Data extracted from a collection
BEGIN
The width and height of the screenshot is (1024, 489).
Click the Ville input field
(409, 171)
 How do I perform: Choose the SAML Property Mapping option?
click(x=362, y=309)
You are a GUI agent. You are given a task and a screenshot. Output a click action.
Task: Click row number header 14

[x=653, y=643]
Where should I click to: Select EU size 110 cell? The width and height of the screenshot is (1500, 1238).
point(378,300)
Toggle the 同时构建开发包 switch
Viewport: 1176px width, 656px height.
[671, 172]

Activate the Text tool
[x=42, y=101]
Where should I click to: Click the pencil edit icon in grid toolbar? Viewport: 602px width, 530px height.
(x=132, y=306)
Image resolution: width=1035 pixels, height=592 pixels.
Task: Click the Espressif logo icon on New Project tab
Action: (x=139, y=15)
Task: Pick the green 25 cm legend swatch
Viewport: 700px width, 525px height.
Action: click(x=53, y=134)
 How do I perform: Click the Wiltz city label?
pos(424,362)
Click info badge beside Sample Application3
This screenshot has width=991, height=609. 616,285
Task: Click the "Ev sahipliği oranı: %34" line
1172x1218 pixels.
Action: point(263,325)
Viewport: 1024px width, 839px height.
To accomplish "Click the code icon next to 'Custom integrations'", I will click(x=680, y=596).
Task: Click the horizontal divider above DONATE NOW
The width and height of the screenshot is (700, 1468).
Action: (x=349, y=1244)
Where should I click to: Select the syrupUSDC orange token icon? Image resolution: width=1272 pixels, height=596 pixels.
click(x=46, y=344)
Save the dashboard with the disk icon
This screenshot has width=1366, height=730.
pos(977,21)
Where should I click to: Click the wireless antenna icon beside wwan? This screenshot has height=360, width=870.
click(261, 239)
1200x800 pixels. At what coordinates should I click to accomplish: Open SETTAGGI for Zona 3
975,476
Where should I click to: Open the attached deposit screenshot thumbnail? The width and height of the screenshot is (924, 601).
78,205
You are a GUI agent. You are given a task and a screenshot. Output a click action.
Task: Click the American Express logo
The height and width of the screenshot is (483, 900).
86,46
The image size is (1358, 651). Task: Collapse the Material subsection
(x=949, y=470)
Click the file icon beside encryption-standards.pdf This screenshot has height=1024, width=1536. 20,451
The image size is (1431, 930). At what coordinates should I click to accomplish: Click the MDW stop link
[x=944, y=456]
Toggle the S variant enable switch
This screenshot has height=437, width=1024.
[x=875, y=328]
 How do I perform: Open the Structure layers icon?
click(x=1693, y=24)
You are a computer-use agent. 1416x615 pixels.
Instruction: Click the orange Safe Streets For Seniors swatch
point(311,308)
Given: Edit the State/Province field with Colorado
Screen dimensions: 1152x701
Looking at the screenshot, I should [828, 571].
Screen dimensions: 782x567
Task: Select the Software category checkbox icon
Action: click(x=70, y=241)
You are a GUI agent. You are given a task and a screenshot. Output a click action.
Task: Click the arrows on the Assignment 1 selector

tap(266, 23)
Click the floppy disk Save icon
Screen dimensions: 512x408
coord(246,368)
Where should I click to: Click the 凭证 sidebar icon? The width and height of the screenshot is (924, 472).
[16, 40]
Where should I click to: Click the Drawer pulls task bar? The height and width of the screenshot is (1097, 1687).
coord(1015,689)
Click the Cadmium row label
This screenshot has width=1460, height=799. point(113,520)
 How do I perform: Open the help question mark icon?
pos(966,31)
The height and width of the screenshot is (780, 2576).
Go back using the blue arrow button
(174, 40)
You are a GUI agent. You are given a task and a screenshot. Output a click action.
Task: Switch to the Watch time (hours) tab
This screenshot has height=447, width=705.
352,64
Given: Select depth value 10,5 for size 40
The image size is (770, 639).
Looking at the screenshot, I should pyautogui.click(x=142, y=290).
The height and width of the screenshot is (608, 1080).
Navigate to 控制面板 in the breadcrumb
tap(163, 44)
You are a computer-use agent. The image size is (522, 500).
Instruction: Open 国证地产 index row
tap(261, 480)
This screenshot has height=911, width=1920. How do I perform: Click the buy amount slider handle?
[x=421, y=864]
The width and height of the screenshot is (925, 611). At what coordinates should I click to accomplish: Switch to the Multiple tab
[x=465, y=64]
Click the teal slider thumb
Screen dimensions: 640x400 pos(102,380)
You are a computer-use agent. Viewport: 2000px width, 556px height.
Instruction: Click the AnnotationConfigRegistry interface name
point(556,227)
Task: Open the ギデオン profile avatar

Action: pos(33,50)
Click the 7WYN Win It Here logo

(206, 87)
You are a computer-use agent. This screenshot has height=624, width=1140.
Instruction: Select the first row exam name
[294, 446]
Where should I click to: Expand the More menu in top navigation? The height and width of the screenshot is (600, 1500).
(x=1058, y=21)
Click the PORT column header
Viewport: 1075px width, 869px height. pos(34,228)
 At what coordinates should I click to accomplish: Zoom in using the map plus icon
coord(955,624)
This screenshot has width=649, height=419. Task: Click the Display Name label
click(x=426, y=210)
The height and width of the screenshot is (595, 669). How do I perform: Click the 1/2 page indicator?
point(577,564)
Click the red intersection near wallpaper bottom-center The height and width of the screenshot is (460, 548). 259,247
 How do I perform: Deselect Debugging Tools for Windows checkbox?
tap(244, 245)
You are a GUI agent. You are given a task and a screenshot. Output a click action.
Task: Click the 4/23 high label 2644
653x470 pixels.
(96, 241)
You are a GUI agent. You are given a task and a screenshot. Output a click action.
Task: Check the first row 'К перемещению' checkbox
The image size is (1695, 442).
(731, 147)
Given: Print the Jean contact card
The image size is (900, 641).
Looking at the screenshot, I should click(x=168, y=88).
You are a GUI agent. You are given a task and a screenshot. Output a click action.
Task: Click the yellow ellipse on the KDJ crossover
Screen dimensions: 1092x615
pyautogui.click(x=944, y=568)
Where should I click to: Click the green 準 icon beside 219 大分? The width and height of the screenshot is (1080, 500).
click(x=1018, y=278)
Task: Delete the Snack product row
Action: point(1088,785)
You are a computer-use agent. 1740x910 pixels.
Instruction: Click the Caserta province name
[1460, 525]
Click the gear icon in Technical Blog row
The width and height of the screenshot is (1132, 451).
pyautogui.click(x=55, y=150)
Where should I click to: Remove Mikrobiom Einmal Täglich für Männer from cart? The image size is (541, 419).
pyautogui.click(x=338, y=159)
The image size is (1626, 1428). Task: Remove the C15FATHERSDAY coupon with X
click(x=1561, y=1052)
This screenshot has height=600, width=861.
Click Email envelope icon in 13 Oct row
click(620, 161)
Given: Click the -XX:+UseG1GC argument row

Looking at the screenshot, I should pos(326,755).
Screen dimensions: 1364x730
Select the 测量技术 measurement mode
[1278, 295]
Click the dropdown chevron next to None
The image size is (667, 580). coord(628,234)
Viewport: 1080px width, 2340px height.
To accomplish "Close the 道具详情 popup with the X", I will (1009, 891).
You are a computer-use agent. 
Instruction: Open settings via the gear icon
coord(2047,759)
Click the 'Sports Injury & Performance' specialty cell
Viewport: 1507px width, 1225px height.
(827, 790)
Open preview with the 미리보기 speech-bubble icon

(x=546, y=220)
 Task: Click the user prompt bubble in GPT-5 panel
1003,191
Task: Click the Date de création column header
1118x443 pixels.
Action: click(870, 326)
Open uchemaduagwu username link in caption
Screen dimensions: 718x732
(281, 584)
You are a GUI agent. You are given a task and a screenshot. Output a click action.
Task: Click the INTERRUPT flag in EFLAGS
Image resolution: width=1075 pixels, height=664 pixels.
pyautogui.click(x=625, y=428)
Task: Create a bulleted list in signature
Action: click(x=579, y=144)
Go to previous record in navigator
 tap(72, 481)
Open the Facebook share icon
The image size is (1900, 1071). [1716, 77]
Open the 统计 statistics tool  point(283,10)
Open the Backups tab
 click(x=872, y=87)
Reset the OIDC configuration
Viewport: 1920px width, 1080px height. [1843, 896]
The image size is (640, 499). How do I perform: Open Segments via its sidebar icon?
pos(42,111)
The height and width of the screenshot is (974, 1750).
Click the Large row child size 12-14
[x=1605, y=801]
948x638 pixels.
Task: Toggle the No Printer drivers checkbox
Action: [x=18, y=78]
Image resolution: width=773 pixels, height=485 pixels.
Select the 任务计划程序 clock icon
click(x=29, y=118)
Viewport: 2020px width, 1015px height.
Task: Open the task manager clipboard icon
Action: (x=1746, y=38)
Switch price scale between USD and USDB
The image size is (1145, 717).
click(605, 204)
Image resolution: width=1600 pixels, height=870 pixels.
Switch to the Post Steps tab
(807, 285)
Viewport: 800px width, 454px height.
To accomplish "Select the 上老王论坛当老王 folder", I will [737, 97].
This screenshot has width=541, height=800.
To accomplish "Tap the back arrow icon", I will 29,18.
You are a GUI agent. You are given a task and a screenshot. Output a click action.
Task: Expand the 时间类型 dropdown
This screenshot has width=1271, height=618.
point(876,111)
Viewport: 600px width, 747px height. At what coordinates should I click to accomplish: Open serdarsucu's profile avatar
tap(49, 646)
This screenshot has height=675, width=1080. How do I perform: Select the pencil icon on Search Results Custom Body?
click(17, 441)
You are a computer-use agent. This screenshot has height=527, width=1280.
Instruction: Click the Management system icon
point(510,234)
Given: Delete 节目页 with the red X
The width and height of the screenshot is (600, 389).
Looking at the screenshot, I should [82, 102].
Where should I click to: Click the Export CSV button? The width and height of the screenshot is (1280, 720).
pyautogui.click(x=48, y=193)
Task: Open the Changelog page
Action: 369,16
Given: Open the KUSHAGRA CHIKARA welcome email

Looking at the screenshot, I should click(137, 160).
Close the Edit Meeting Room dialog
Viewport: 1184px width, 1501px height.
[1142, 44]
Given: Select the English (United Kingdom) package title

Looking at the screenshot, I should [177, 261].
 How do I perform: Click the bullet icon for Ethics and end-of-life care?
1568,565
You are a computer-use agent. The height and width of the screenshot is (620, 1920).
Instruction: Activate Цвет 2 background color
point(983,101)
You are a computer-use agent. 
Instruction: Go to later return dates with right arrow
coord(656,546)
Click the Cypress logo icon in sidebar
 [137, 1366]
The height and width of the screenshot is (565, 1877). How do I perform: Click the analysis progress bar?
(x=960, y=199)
END
### [EXERCISE AIM]
Throughout the data above, find each line that includes the string "will"; state only how many there are.

### [RESPONSE AREA]
4